> [Consignes]
**1)** Reproduisez le passage de l'extrait de l'arrêt qui va de « qui en ont délibéré. » à « été régulièrement communiquée. », ces deux bornes comprises.
**2)** D'après l'extrait de l'arrêt, sous quel pavillon naviguait le navire de plaisance le Mustique ?
**3)** Indiquez si chacune des affirmations suivantes est conforme à l'extrait de l'arrêt, en citant à l'appui les mots décisifs du texte :
(a) L'affaire a été débattue en audience publique.
(b) Le jugement déféré à la Cour a été rendu par le Tribunal d'Instance de Marseille.
(c) Le navire contrôlé était amarré au chantier naval en vue de réparations.

France | France, Cour d'appel d'Aix-en-Provence, 11e chambre b, 29 novembre 2012, 12/05801


COUR D'APPEL D'AIX EN PROVENCE

11e Chambre B



ARRÊT AU FOND

DU 29 NOVEMBRE 2012



N° 2012/547













Rôle N° 12/05801







ADMINISTRATION DES DOUANES





C/



Société WESTGATE CHARTERS L.T.D.





















Grosse délivrée

le :

à : Mme [O]

Me COSTE















Décision déférée à la Cour :r>


Jugement du Tribunal d'Instance d'AUBAGNE en date du 14 Février 2012 enregistré au répertoire général sous le n° 11-11-287.





APPELANTE



ADMINISTRATION DES DOUANES,

dont le siège social est sis [Adresse 1]

assistée de Mme [T] [O], inspecteur des Douanes, en sa qualité d'agent poursuivant, en vertu d'un pouvoir en ...

COUR D'APPEL D'AIX EN PROVENCE

11e Chambre B

ARRÊT AU FOND

DU 29 NOVEMBRE 2012

N° 2012/547

Rôle N° 12/05801

ADMINISTRATION DES DOUANES

C/

Société WESTGATE CHARTERS L.T.D.

Grosse délivrée

le :

à : Mme [O]

Me COSTE

Décision déférée à la Cour :

Jugement du Tribunal d'Instance d'AUBAGNE en date du 14 Février 2012 enregistré au répertoire général sous le n° 11-11-287.

APPELANTE

ADMINISTRATION DES DOUANES,

dont le siège social est sis [Adresse 1]

assistée de Mme [T] [O], inspecteur des Douanes, en sa qualité d'agent poursuivant, en vertu d'un pouvoir en date du 15 octobre 2012

INTIMEE

Société WESTGATE CHARTERS L.T.D., agissant poursuites et diligences de son président,

dont le siège social est sis [Adresse 5]

assistée de Me Bertrand COSTE, avocat au barreau de MARSEILLE

*-*-*-*-*

COMPOSITION DE LA COUR

L'affaire a été débattue le 23 Octobre 2012 en audience publique. Conformément à l'article 785 du Code de Procédure Civile, Mme COLENO, présidente, a fait un rapport oral de l'affaire à l'audience avant les plaidoiries.

La Cour était composée de :

Mme Catherine COLENO, Présidente de Chambre

Monsieur Michel JUNILLON, Conseiller

Mme Anne CAMUGLI, Conseiller

qui en ont délibéré.

Greffier lors des débats : Madame Laure METGE.

Les parties ont été avisées que le prononcé public de la décision aurait lieu par mise à disposition au greffe le 29 Novembre 2012

MINISTERE PUBLIC :

Auquel l'affaire a été régulièrement communiquée.

ARRÊT

Contradictoire,

Prononcé par mise à disposition au greffe le 29 Novembre 2012,

Signé par Mme Catherine COLENO, Présidente de Chambre et Madame Laure METGE, greffier auquel la minute de la décision a été remise par le magistrat signataire.

***

Les agents de la brigade de surveillance nautique des Douanes de [Localité 2] ont établi un procès verbal de constat daté du 10 mai 2010 relatant le contrôle qu'ils ont opéré à bord du navire de plaisance le Mustique battant pavillon des îles Caïmans amarré dans l'enceinte du chantier naval de [Localité 4] en vue de réparations.

> [Lignes de données]
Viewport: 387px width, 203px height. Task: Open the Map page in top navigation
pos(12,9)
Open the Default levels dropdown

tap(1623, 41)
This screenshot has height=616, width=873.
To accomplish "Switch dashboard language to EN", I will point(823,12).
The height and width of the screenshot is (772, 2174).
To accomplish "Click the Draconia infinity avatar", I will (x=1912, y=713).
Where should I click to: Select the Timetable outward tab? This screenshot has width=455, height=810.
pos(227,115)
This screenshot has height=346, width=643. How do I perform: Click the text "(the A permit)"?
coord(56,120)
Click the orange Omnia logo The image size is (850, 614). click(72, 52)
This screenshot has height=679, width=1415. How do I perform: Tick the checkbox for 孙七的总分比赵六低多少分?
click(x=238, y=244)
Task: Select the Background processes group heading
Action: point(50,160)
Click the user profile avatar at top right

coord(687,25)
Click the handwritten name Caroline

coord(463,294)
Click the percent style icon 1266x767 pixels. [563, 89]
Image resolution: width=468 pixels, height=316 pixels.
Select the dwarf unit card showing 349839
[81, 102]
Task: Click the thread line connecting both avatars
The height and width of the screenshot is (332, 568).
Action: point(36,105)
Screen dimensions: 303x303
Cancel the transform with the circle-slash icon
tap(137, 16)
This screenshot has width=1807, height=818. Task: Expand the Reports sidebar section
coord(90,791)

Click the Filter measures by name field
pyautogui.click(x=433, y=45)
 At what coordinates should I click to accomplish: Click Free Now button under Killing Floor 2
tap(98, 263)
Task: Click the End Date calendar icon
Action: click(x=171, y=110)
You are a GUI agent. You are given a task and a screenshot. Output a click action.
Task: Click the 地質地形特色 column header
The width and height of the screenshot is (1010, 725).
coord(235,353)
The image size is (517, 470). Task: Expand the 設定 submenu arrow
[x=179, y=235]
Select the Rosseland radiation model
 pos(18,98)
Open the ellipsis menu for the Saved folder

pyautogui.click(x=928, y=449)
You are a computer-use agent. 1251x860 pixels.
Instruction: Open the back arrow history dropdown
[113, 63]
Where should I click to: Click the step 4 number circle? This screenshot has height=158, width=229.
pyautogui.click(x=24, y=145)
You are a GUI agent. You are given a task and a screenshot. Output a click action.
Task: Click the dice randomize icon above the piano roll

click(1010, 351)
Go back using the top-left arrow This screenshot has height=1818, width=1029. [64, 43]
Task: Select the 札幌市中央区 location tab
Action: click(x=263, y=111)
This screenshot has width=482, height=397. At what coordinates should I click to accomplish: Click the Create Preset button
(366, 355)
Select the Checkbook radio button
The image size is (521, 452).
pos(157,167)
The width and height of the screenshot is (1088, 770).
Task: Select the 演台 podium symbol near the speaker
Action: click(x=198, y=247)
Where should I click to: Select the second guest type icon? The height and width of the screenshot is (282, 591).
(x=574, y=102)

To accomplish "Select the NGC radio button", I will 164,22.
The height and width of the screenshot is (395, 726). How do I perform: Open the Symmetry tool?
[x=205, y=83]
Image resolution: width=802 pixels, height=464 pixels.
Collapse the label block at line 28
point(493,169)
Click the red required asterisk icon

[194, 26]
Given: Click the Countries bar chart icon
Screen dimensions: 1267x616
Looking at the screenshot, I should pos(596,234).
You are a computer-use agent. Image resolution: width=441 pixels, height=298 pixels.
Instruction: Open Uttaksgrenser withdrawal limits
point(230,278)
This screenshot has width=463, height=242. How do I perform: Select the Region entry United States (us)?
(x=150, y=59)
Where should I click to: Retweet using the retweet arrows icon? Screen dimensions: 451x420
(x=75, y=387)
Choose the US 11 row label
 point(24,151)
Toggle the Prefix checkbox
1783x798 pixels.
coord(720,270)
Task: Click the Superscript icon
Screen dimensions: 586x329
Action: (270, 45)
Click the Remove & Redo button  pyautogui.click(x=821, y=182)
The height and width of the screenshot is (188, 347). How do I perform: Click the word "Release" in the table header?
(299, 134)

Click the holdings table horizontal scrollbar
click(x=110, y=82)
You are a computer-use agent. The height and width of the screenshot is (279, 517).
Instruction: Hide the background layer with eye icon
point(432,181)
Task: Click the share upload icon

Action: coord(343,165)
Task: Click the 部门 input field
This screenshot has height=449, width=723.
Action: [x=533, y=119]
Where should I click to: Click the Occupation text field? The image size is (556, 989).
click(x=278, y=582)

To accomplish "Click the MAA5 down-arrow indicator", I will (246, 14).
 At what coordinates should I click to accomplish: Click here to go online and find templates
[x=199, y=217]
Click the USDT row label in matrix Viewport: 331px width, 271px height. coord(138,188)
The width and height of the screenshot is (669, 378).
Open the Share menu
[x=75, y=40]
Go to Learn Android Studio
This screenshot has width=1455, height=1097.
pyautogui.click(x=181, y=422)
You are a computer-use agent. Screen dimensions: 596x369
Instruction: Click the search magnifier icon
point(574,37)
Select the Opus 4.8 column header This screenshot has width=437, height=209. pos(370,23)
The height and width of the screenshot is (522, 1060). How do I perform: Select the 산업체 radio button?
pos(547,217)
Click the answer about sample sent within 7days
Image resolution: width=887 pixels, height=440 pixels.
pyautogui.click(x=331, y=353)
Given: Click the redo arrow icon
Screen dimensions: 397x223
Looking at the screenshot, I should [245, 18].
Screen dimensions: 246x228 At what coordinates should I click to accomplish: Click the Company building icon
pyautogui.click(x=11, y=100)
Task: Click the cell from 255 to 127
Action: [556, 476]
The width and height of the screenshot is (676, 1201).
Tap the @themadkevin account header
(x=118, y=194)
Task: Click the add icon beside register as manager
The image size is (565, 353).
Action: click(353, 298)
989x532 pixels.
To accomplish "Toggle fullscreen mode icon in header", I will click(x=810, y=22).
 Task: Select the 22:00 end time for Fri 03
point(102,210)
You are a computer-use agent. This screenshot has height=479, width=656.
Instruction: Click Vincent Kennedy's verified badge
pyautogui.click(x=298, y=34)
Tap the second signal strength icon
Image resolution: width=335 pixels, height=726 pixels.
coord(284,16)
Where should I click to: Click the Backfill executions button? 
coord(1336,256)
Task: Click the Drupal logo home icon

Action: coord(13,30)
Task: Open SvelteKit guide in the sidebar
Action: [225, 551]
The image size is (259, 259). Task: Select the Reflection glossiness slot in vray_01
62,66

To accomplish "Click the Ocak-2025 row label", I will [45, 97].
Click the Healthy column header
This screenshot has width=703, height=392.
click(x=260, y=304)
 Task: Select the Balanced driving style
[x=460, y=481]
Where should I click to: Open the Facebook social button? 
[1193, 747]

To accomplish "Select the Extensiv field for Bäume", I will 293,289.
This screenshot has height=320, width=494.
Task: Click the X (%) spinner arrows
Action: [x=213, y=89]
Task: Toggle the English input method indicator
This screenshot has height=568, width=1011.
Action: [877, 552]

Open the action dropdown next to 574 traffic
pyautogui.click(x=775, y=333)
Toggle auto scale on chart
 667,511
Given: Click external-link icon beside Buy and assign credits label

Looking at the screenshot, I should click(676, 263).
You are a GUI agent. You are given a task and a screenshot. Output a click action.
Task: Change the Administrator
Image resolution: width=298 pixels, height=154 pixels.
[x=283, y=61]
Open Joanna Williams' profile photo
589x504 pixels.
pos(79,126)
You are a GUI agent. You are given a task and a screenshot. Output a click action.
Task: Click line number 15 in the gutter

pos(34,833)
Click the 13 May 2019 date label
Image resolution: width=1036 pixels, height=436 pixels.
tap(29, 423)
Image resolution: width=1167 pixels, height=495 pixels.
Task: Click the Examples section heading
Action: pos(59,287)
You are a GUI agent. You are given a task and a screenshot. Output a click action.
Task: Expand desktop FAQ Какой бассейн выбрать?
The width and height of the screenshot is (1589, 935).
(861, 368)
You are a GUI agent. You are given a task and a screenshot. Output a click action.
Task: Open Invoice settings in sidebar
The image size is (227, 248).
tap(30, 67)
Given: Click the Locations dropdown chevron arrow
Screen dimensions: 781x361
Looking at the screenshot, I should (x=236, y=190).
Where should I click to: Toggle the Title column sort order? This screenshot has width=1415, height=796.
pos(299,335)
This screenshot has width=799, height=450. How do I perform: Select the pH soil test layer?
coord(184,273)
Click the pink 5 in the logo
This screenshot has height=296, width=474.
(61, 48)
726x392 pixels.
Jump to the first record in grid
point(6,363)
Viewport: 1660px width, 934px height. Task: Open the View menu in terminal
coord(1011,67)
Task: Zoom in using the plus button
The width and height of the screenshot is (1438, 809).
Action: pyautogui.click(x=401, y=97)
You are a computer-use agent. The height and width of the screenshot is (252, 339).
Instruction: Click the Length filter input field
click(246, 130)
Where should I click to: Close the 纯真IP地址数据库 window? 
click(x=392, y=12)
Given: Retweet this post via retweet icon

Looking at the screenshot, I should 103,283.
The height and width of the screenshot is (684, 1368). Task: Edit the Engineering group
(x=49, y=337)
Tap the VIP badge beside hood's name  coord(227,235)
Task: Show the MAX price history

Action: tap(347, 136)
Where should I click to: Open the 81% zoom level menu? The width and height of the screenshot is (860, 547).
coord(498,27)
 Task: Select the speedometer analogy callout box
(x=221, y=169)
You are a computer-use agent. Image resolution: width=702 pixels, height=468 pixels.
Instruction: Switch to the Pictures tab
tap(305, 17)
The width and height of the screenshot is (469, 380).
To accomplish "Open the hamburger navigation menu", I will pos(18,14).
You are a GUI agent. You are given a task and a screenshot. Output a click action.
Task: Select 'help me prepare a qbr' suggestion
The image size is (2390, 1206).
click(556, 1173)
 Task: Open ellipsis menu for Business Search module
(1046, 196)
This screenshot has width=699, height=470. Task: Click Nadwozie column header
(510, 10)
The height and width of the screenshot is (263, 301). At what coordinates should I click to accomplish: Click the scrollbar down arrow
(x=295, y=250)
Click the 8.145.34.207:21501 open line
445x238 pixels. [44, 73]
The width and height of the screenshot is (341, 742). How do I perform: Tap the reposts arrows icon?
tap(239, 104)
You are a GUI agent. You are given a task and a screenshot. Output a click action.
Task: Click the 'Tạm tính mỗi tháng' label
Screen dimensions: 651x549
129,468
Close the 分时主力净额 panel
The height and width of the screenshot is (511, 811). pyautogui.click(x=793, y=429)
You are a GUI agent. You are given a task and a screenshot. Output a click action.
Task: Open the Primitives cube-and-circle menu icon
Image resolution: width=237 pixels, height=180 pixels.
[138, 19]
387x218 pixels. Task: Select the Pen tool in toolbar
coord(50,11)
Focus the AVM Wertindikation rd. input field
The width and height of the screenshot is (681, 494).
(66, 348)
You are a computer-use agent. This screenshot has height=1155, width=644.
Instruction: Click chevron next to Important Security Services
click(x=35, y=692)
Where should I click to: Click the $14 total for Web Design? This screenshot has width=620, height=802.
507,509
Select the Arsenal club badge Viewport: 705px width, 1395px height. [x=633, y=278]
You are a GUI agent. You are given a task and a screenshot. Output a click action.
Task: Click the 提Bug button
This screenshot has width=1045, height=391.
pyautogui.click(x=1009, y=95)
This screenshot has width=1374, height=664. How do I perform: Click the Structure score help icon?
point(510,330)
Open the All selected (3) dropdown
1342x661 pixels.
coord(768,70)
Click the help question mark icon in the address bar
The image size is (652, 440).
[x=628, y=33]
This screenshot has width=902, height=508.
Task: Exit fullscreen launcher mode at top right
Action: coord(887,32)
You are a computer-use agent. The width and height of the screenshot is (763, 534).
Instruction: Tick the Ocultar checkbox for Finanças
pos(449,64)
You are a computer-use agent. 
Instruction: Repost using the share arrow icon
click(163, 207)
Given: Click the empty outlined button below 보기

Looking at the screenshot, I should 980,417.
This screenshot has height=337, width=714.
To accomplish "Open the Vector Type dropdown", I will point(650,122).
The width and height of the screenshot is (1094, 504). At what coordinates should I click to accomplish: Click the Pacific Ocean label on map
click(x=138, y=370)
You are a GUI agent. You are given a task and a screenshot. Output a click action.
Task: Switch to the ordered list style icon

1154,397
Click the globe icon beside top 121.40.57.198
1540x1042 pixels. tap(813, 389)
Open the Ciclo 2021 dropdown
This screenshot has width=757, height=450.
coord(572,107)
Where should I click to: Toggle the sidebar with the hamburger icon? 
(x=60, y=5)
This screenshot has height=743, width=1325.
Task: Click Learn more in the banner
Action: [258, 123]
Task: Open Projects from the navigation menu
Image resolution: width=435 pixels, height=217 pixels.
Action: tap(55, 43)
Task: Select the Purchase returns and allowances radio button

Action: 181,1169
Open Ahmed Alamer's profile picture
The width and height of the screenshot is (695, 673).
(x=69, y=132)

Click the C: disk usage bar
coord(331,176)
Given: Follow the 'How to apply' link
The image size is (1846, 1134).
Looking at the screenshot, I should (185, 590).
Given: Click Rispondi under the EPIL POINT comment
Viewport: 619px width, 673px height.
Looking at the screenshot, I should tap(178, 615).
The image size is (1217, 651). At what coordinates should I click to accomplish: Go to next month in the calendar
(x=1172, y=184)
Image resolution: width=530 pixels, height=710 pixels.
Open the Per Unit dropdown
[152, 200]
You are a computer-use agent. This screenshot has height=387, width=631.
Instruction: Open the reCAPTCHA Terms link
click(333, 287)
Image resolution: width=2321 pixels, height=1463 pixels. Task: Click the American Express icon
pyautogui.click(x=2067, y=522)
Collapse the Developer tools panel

> [Corrigés]
**1)**
qui en ont délibéré.

Greffier lors des débats : Madame Laure METGE.

Les parties ont été avisées que le prononcé public de la décision aurait lieu par mise à disposition au greffe le 29 Novembre 2012

MINISTERE PUBLIC :

Auquel l'affaire a été régulièrement communiquée.

**2)** Sous le pavillon des îles Caïmans.

**3)**
(a) Oui : « L'affaire a été débattue le 23 Octobre 2012 en audience publique. »
(b) Non : « Jugement du Tribunal d'Instance d'AUBAGNE en date du 14 Février 2012 ».
(c) Oui : « amarré dans l'enceinte du chantier naval de [Localité 4] en vue de réparations ».